◆ Actions à réaliser ◆
• 1. Dans l'extrait sur la résistance juive, quel nouveau nom Solidarité prend-elle en avril 1943 ?
• 2. Reprenez l'extrait sur la résistance juive et prolongez-le à partir de sa dernière phrase.

*** Extrait fourni ***

Ces communistes sont persuadés que les Juifs trouveront dans les forces communistes l’aide dont ils auront besoin quand cela deviendra nécessaire.[2]

Solidarité multipliera les initiatives pour élargir sa base de militants. En juin 1942 les communistes créent le Mouvement National contre le Racisme ( MNCR ).

En avril 1943, Solidarité change de nom pour l’Union des Juifs pour la Résistance et l’Entraide ( UJRE ).

Son but : organiser la défense de la population juive, assurer une aide matérielle aux nécessiteux et établir des relations avec les forces résistantes du pays contre l’ennemi commun.[3] Il s’agit surtout de rassembler d’autres organisations de gauche afin de créer une véritable alternative à l’Union Générale des Israélites de France ( UGIF).

*** Section de données ***

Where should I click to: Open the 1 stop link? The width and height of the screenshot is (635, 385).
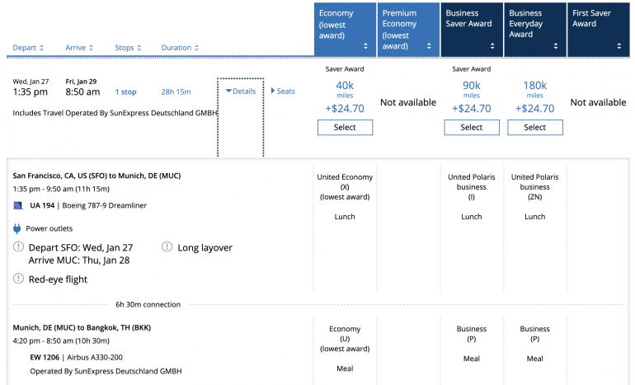coord(126,92)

***

◆ Réponses attendues ◆
• 1. L'Union des Juifs pour la Résistance et l'Entraide (UJRE).

• 2.
En juillet 1943, une rencontre entre l’UJRE et la FSJF ( Fédération des Sociétés juives de France ), le mouvement des socialistes immigrés, n’arrive pas à rapprocher leurs politiques. L’UJRE soutient que la sauvegarde des Juifs est inséparable de la lutte armée et que la condition du salut est d’assurer au plus vite la défaite de l’Allemagne.[4] Suivant l’expression d’André Kaspi :

« Que l’on ne se trompe pas ! Les résistants juifs qui militent au sein des organisations de résistance ne sont pas des Juifs résistants. Ils font avant tout la guerre à l’Allemagne. »[5] Léon Poliakov abonde dans le même sens, lorsqu’il précise que « l’idéologie de leur résistance était aussi peu juive que celle des combattants militants de la résistance française en général. »[6] La priorité des communistes juifs n’est pas d’éviter aux Juifs la déportation et la mort. L’UJRE n’interviendra pas pour défendre les intérêts immédiats de la population juive. Les communistes juifs suivent les ordres du parti communiste inféodé à Moscou.

On est aux antipodes des préoccupations de la FSJF, qui en priorité absolue cherchent tous les moyens possibles pour assurer la survie des immigrés en clandestinité.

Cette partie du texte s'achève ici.